In spite of how boring this may sound, Toxic Games clearly knows how to craft a satisfying puzzle. The vast majority of the puzzles found in Q.U.B.E: Director’s Cut are not only rewarding to solve, but also fun to play around with. Things start out slow, but over time you’re allowed to approach each room in whatever way you choose. It also helps that there are no real fail states to be found in the game. If you find yourself stuck or trapped on a puzzle, most of the rooms allow you to reset in order to approach it from a different angle.
Unlike some puzzle games, Q.U.B.E has a refreshing difficulty curve, which is one of the major reasons why the puzzles of the title remain fresh throughout. After the first handful of puzzles, which rely mostly on using the blocks to escape a room, Toxic Games begins to add in different mechanics to switch things up. One portion of the game may have you manipulating a ball so it reaches a color coordinated wall, while another has you bouncing a laser off mirrored panels. Each one builds off the knowledge and skills you developed over previous rooms, so it never feels like you’re being ambushed with a new stipulation.
Once you finish off the all too brief campaign, the newly included Against the Clock mode will provide an even tougher challenge. A series of time trial courses, these fiendishly designed rooms can be an absolute nightmare to run through. Personally, despite my love of brain teasers, I didn’t find myself enjoying running through these time trials. I’m generally more of a fan of slow-paced challenges, so having to quickly speed through each room was not only a little too tough for me, but not entertaining enough, either. Still, for those that it appeals to, I imagine Against the Clock will be a blast to experience.
The Portal influence can also be spotted in the aesthetics and world of Q.U.B.E. The monochromatic and sterile ship gives the whole game the feeling that you are in one big experiment, which works well with the storyline. The colored blocks contrast well with the blindingly white rooms, and they provide a welcome splash of energy in every room. While the graphics as a whole may not match up to most current-gen releases (this is a re-release of a 2011 game, after all), they fit the mood Toxic Games was trying to create.

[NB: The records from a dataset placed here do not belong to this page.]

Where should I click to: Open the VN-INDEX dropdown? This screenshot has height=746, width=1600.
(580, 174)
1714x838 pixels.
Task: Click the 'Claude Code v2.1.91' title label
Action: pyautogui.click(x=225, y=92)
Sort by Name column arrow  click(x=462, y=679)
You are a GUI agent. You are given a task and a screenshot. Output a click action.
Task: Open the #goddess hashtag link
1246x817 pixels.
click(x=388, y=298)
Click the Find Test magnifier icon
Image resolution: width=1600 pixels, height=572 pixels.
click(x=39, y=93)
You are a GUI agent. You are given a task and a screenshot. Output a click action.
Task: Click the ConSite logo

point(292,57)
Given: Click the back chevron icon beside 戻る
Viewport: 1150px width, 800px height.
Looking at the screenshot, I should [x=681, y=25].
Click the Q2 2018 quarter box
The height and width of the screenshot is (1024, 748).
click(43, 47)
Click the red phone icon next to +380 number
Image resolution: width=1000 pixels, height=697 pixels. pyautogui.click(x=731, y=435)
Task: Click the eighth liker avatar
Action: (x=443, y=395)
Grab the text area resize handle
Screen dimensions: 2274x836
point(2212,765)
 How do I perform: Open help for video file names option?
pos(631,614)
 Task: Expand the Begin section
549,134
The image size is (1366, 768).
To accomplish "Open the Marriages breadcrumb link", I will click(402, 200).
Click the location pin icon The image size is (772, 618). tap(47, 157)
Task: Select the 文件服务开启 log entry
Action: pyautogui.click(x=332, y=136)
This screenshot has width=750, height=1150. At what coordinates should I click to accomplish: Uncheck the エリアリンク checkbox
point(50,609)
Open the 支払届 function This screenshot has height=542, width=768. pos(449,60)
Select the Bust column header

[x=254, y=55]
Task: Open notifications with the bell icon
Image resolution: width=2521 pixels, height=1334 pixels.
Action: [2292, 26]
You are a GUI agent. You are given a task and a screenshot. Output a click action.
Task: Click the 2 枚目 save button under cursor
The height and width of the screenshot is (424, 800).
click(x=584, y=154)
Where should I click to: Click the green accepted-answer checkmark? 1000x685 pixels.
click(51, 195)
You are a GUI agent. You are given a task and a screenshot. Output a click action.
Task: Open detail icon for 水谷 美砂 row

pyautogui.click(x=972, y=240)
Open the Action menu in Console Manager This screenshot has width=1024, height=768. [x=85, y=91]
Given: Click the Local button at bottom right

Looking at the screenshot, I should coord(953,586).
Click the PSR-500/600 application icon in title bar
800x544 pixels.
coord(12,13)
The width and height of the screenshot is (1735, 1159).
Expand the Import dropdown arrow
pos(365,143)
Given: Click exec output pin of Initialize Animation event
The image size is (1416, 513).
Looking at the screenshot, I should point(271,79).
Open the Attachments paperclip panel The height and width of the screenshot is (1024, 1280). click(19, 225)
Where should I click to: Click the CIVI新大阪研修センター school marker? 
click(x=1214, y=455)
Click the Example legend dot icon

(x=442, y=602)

While it may not fully escape the shadow of Valve’s influential puzzler, Q.U.B.E: Director’s Cut is a more than a satisfying addition to the genre. Toxic Games was smart to include a brand new storyline with this re-release, as the tale pairs excellently with the crafty puzzles featured in the previous release. While it would have been nice if the campaign could have lasted a few more hours, puzzle fiends will find that there is more than enough content to justify a look.
This review was based on the Xbox One version of the title, which we were provided with.
Boasting intelligently designed puzzles and a gripping narrative based around powerful themes of isolation and identity, Q.U.B.E: Director's Cut is an excellent addition to the puzzle genre.